Several years ago, when I was working at the Washington Monthly, Paul Glastris recommended that I read a piece about Social Security private accounts written by Phil Longman. I read it, and my reaction was meh. That turned out to be a mistake. I’m still not really in favor of private accounts (pay-as-you-go funding works fine), and the transition costs would need to be honestly funded if you adopted them, but once I gave Longman’s plan the thought it deserved, I realized that it was probably about the best private account plan out there. Details here, if you’re interested.
All of which is just a long way of explaining that I’m now a lot more careful about dismissing anything Longman says. And yet….I guess I’m going to do it again. In the current issue of the Monthly, he takes on Medicare, which he says is a genuinely big problem that neither party is really addressing properly:
Here’s a better idea—one that offers a relatively painless and proven fix that will also vastly improve the quality of U.S. health care. Approximately a third of all Medicare spending goes for unnecessary surgeries, redundant testing, and other forms of overtreatment, according to well-accepted estimates. The largest single reason for this extraordinary volume of wasteful and often dangerous overtreatment is Medicare’s use of the “fee-for-service” method of compensating health care providers that dominates U.S. medicine, under which doctors and hospitals are rewarded according to how many procedures and tests they perform. To fix this, the federal government should do the following: announce a day certain and near when Medicare will be out of the business of subsidizing profitdriven, fee-for-service medicine.
Going forward, Medicare should instead contract exclusively with health care providers like the Mayo Clinic, Kaiser Permanente, the Cleveland Clinic, Intermountain Health Care, the Geisinger Health System, or even the Veterans Health Administration. All these are nonprofit, mission-driven, managed care organizations widely heralded by health care experts….Because doctors working at these institutions are not compensated on a fee-for-service basis, they are neither rewarded for performing unnecessary tests and surgeries nor penalized financially for keeping their patients well. And unlike for-profit HMOs, these institutions are not pressured by shareholders to maximize earnings through withholding appropriate care.
So here’s my question: are these nonprofit HMOs really that great at controlling costs? Over the past 30 years, if their costs have been going up by even a little less than average — say, two percentage points less a year — their premiums would cost half the average of your standard fee-for-service plan.
So has that happened? I’m not sure where to get reliable data on this, but I doubt it. If nonprofit HMOs were really accomplishing a minor miracle like a 6% annual cost increase instead of an 8% increase, every corporation in America would be contracting with them for business by now. But that doesn’t seem to be the case. As a single data point, here’s an OPM summary of premiums for various healthcare plans for federal employees. Kaiser is the only one of Longman’s nonprofits on the list, and their average price for an individual premium is $235. The average price for an individual premium from all the national fee-for-service plans is $230.

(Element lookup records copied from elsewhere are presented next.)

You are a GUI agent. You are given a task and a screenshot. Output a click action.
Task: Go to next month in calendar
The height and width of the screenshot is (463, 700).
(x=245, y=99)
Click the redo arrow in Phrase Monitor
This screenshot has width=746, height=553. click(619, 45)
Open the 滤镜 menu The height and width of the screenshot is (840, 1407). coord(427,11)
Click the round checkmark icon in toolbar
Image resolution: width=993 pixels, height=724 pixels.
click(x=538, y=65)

A single data point doesn’t mean much. For one thing, the Kaiser plans were both for California, which is a high-cost state. And government regulations probably compress the price list. Still, they certainly don’t seem to be charging dramatically less than the big national guys.
Maybe I’m missing something here. I’m a fan of the Kaiser/Mayo/Cleveland Clinic model, and I’d like to believe that it could be scaled up nationally and serve as the basis for lower-cost Medicare coverage. But except for the VA, which is something of a special case, Longman doesn’t provide any numbers to suggest that nonprofit HMOs have found a consistent formula for keeping costs down while still providing high-quality medical care. More data, please.